Below are records to be repeated in full. Give them exactly.

————

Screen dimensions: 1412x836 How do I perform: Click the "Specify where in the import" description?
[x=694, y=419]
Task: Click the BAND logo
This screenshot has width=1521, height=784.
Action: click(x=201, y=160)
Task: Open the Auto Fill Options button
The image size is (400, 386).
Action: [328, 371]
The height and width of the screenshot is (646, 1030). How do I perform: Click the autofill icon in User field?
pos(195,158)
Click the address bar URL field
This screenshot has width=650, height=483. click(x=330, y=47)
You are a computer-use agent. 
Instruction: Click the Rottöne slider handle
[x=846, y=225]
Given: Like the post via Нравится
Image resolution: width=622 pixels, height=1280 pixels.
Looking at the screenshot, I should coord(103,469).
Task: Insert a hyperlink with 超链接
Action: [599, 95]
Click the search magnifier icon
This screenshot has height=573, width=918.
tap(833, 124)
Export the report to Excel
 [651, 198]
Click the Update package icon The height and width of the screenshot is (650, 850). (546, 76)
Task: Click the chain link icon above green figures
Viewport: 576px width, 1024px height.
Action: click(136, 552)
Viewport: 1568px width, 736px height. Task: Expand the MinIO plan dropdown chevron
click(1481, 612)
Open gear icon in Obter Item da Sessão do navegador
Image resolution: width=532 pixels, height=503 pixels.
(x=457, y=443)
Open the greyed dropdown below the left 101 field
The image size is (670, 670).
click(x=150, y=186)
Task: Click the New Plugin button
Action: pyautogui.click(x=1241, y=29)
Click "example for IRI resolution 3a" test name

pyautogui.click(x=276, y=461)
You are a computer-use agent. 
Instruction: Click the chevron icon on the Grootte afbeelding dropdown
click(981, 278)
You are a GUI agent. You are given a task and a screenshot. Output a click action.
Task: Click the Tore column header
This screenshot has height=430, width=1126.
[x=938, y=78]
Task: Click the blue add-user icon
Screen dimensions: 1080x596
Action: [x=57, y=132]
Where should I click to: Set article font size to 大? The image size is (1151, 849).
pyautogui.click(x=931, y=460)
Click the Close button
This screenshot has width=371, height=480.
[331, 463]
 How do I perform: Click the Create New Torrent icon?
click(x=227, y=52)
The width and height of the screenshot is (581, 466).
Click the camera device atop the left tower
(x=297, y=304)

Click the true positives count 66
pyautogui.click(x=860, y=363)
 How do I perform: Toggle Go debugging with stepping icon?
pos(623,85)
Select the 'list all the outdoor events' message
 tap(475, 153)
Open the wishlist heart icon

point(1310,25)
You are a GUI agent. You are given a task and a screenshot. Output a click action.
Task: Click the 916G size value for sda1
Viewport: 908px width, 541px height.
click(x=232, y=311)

————

EXPECTED OUTPUT:
Screen dimensions: 1412x836 How do I perform: Click the "Specify where in the import" description?
[x=694, y=419]
Task: Click the BAND logo
This screenshot has width=1521, height=784.
Action: click(x=201, y=160)
Task: Open the Auto Fill Options button
The image size is (400, 386).
Action: [328, 371]
The height and width of the screenshot is (646, 1030). How do I perform: Click the autofill icon in User field?
pos(195,158)
Click the address bar URL field
This screenshot has width=650, height=483. click(x=330, y=47)
You are a computer-use agent. 
Instruction: Click the Rottöne slider handle
[x=846, y=225]
Given: Like the post via Нравится
Image resolution: width=622 pixels, height=1280 pixels.
Looking at the screenshot, I should coord(103,469).
Task: Insert a hyperlink with 超链接
Action: [599, 95]
Click the search magnifier icon
This screenshot has height=573, width=918.
tap(833, 124)
Export the report to Excel
 [651, 198]
Click the Update package icon The height and width of the screenshot is (650, 850). (546, 76)
Task: Click the chain link icon above green figures
Viewport: 576px width, 1024px height.
Action: click(136, 552)
Viewport: 1568px width, 736px height. Task: Expand the MinIO plan dropdown chevron
click(1481, 612)
Open gear icon in Obter Item da Sessão do navegador
Image resolution: width=532 pixels, height=503 pixels.
(x=457, y=443)
Open the greyed dropdown below the left 101 field
The image size is (670, 670).
click(x=150, y=186)
Task: Click the New Plugin button
Action: pyautogui.click(x=1241, y=29)
Click "example for IRI resolution 3a" test name

pyautogui.click(x=276, y=461)
You are a computer-use agent. 
Instruction: Click the chevron icon on the Grootte afbeelding dropdown
click(981, 278)
You are a GUI agent. You are given a task and a screenshot. Output a click action.
Task: Click the Tore column header
This screenshot has height=430, width=1126.
[x=938, y=78]
Task: Click the blue add-user icon
Screen dimensions: 1080x596
Action: [x=57, y=132]
Where should I click to: Set article font size to 大? The image size is (1151, 849).
pyautogui.click(x=931, y=460)
Click the Close button
This screenshot has width=371, height=480.
[331, 463]
 How do I perform: Click the Create New Torrent icon?
click(x=227, y=52)
The width and height of the screenshot is (581, 466).
Click the camera device atop the left tower
(x=297, y=304)

Click the true positives count 66
pyautogui.click(x=860, y=363)
 How do I perform: Toggle Go debugging with stepping icon?
pos(623,85)
Select the 'list all the outdoor events' message
 tap(475, 153)
Open the wishlist heart icon

point(1310,25)
You are a GUI agent. You are given a task and a screenshot. Output a click action.
Task: Click the 916G size value for sda1
Viewport: 908px width, 541px height.
click(x=232, y=311)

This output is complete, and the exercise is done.